• **Instruction A**: According to the passage on picky eating in toddlers, what might a child do if involved in preparing meals?
• **Instruction B**: Which qualities of food does the passage on picky eating in toddlers suggest discussing with children?

### Document section

Many children go through phases of selective or picky eating. Toddlers, especially, will go through phases where former favorites are suddenly repulsive. These periods can be stressful for parents who worry about their toddler’s health and nutrition, and can lead to power struggles that can make things worse. The toddler years are all about big leaps in independence, communication, and self-discovery. Food is one of those areas where they have some control, and often they can sense that this is an “important thing” to their parents and caregivers. Clarifying our own goals around food and incorporating some family-friendly strategies can reduce power struggles and make mealtimes more enjoyable.
When it comes to eating, you can set realistic goals for you and your child. Here are some ideas:
Willingness to try new foods: Many parents want their children to be willing to try new foods, especially those that are “good for them” or those prepared by someone else. We can model this for our children and create a communal family practice around a shared veggie plate or tasting plate. Discuss the texture, taste, smell, and sound of the foods - leaning into the sensory experience gives children something to think about beyond “Do I like it or not?” It often takes several tastes of a new food (without being forced) to get used to a new flavor. Children are also sometimes more interested in eating during the meal-prep process. If your child can be near the counter and (safely) involved in preparing meals, they may happily snack on foods during the meal prep process that they refuse at the table. This can significantly slow-down the time it takes to cook a meal, and if having your child help in the kitchen feels out of reach, you can start small with one meal a week on a day when you have a little more time or flexibility.

######
### Records provided

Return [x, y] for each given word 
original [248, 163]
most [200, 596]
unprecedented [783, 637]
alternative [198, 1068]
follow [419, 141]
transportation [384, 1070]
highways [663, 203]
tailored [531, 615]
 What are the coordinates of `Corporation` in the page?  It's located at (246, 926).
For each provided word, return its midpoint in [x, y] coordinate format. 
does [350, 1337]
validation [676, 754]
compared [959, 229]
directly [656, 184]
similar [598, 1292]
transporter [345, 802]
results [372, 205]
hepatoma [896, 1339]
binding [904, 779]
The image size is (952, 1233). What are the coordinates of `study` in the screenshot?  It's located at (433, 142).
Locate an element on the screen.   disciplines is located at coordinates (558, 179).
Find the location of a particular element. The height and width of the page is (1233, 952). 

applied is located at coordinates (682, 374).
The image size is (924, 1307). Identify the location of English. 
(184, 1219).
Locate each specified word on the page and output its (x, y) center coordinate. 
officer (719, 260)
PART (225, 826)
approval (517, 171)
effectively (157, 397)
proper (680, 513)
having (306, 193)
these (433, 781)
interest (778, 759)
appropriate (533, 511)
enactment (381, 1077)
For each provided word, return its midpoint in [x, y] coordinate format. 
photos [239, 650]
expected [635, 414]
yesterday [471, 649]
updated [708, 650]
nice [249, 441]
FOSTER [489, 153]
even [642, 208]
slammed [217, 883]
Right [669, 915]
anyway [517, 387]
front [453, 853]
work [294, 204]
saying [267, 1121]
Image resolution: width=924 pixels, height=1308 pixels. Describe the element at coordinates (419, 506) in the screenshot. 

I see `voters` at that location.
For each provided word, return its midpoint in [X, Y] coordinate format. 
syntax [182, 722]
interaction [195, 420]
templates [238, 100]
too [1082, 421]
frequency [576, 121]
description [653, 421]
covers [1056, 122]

######

• **Final answer A**: They may happily snack on foods during meal prep that they refuse at the table.

• **Final answer B**: Texture, taste, smell, and sound